Published January 13, 2015
"The aim of higher education is not merely to prepare students for jobs. It is to prepare them to lead, innovate, and contribute meaningfully to the world around them."
Right now at UB—and at universities across the U.S.—students are heading back to campus as we prepare for the spring semester. Meanwhile, across the nation, millions more prospective students and families are busily weighing their options as they choose where to attend college next year.
As I know from raising two sons to adulthood, this is no easy task. There are numerous criteria to consider in choosing a college—from the excellence, reputation, and variety of academic programs to size, geographic location, and the physical campus environment. And within this complex set of considerations, cost also weighs as a major factor for virtually every family—from examining tuition prices and financial aid options on the front end, to anticipating employment prospects post graduation.

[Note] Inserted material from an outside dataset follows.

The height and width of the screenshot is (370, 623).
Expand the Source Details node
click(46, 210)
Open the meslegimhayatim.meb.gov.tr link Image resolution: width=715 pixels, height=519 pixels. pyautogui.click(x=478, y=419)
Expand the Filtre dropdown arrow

Higher education is one of the most vital investments one can make. Students and families therefore are faced with a wealth of information to sift through in order to ensure they make the wisest investment possible for their needs. Colleges and universities have an equally critical investment to make: our focus must be on investing wisely in the total educational experience we provide our students, so we ensure their higher education investment pays dividends for a lifetime—not only for them as individuals but also for the greater public good.
I am proud to say that UB is nationally recognized among large public universities for our leadership in balancing educational excellence and affordability. Nationally, our tuition rate is low. Our graduation rates are very high compared to the national average among public four-year institutions. And we are committed to ensuring the support our students need to graduate on time.

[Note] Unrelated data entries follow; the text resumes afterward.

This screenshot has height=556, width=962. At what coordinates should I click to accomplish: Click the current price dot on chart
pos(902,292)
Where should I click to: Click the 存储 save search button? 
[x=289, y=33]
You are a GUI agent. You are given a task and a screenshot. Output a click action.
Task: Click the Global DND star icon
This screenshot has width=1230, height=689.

We continue to make strides in this regard. Over the past few years, in addition to helping students and families plan more effectively for the costs of higher education, Governor Cuomo’s predictable tuition plan has enabled UB to significantly expand our investments in enhancing the student experience—from student support initiatives like our Finish in 4 program to enable on-time graduation for all students, to experiential learning opportunities that ensure our students graduate ready to thrive in the global 21st century workforce.
Importantly, we know these investments are working because our students tell us how valuable these experiences are for their chosen professions, and employers tell us our graduates are outstanding and truly making a difference in their respective industries.

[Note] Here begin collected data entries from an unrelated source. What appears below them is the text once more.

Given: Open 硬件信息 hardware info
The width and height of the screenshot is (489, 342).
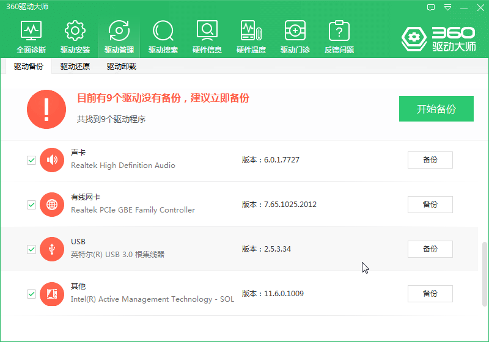Looking at the screenshot, I should pos(207,37).
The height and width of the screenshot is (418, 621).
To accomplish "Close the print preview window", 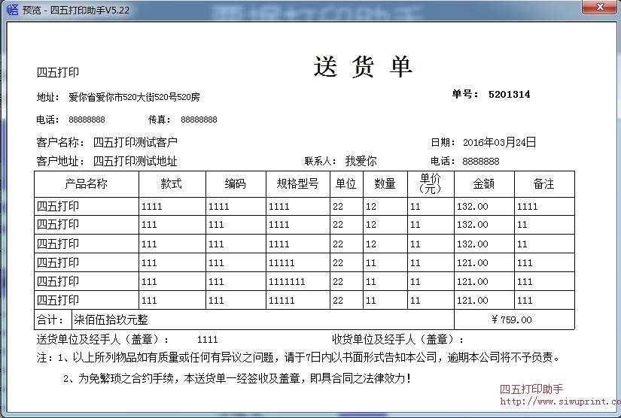I will click(x=598, y=8).
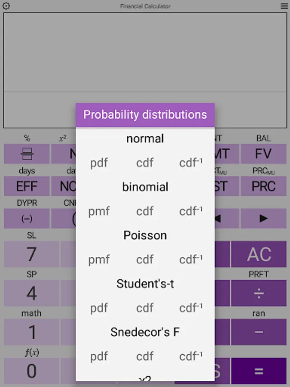Open the hamburger menu icon
This screenshot has height=387, width=290.
click(x=284, y=6)
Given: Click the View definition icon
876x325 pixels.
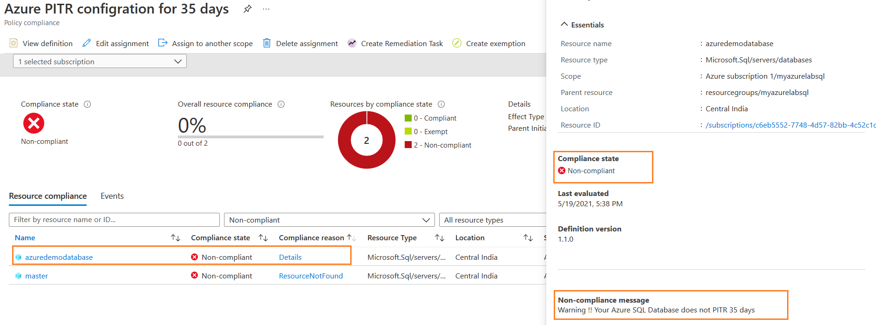Looking at the screenshot, I should click(x=14, y=43).
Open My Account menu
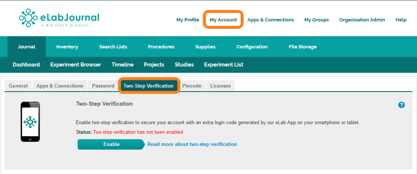The width and height of the screenshot is (417, 174). point(223,20)
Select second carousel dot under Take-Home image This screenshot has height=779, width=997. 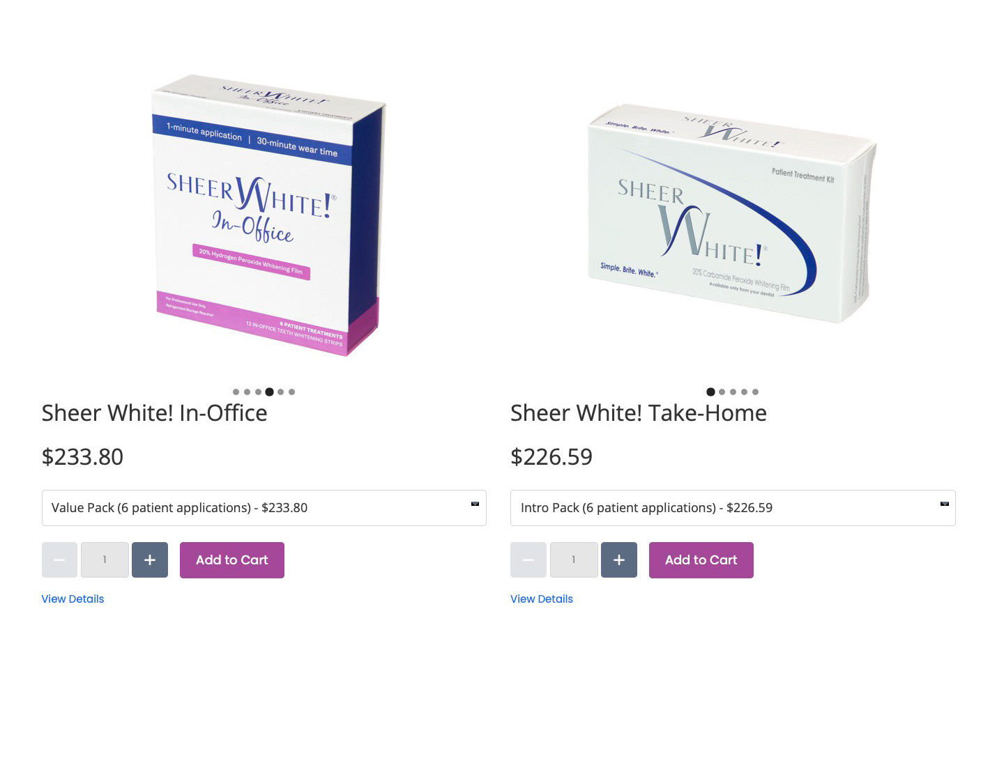(722, 392)
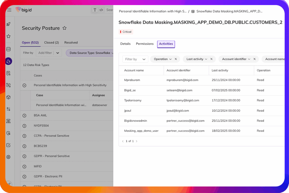This screenshot has width=289, height=193.
Task: Open the checklist task icon in sidebar
Action: tap(8, 145)
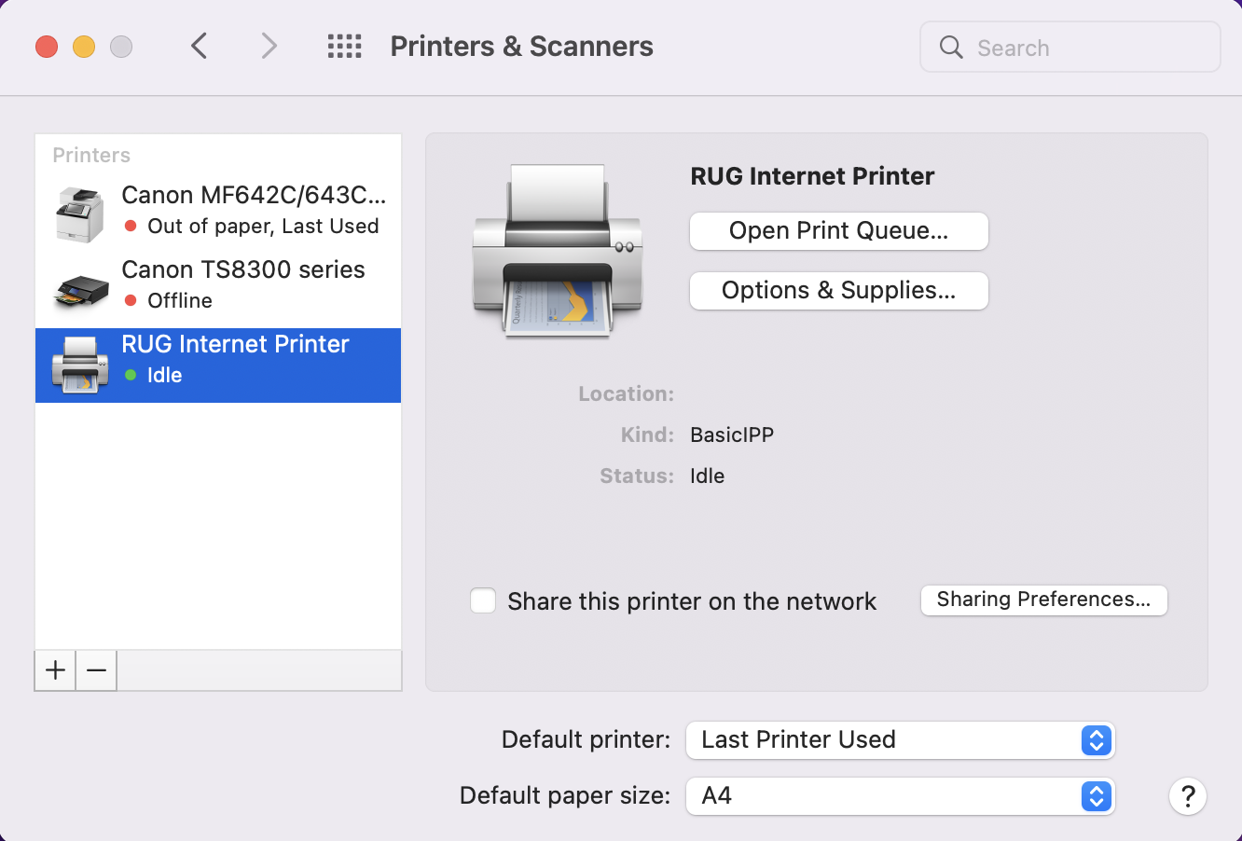The height and width of the screenshot is (841, 1242).
Task: Open Print Queue for RUG Internet Printer
Action: pyautogui.click(x=837, y=231)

At UB, we are focused on preparing thoughtful, globally minded leaders for the future—students equipped to contribute meaningfully to their surrounding communities, locally as well as globally. We do this through the transformational opportunities we provide our students, from hands-on participation in cutting-edge faculty research to experiential learning opportunities, clinical education, and study abroad experiences. These opportunities open our students’ eyes to worlds far beyond their own personal experience. And these experiences literally change lives—those of our students, and those of the communities they will enrich.
Right now as a nation, we are having a valuable conversation about expanding higher education opportunity and ensuring student success. And UB has long been a leading voice in the national conversation about these vital higher education issues. In fact, in recognition of this leadership, in August 2013 UB was chosen as the site where President Obama first announced his proposal for a new federal approach to expanding higher education opportunity. That conversation is still unfolding as the U.S. Department of Education continues to hone its draft college rating plan as part of this proposal.
As important as this effort is, I believe this is only part of a much larger conversation we should be having about genuine higher education opportunity. Thus far, this debate has focused mostly on the comings and goings of students. We talk, rightly, about the need to open the door wider for students seeking an excellent higher education. And we worry, also rightly, about how to shepherd these students more quickly out the door again, degrees in hand, into secure jobs.
But we are not talking enough about what happens in the vast space in between these two doors—the college experience itself, which I would argue is the ultimate determiner of opportunity, for our students and for our nation as a whole.
Opening the door to higher education is only a first step. And affordability alone does not equal opportunity. Access to a college education means nothing if it does not open other new doors for our students in the future.
Yes, affordability is critically important to higher education access. And graduating in a timely way is critical to ensuring our students are able to enter the job market successfully and with minimal debt. But when we talk about access, “more” and “faster” cannot be the only watchwords. Meaningful access is provided only when students have intensive, hands-on engagement with the kind of transformative research and educational experiences that prepare them to be informed, insightful, and engaged citizens in their local and global communities.
The aim of higher education, as we too often forget, is not merely to prepare students for jobs. It is to prepare them to lead, innovate, and contribute meaningfully to the world around them.
As we discuss as a nation how to help our students and their families plan wisely for their critical investment in higher education, we can’t forget the critical corollary to this conversation: how to ensure our higher education institutions are fully equipped to invest in the transformative educational experiences we provide our students, the future leaders of our world. This is the core of our academic mission, and the heart of genuine educational opportunity.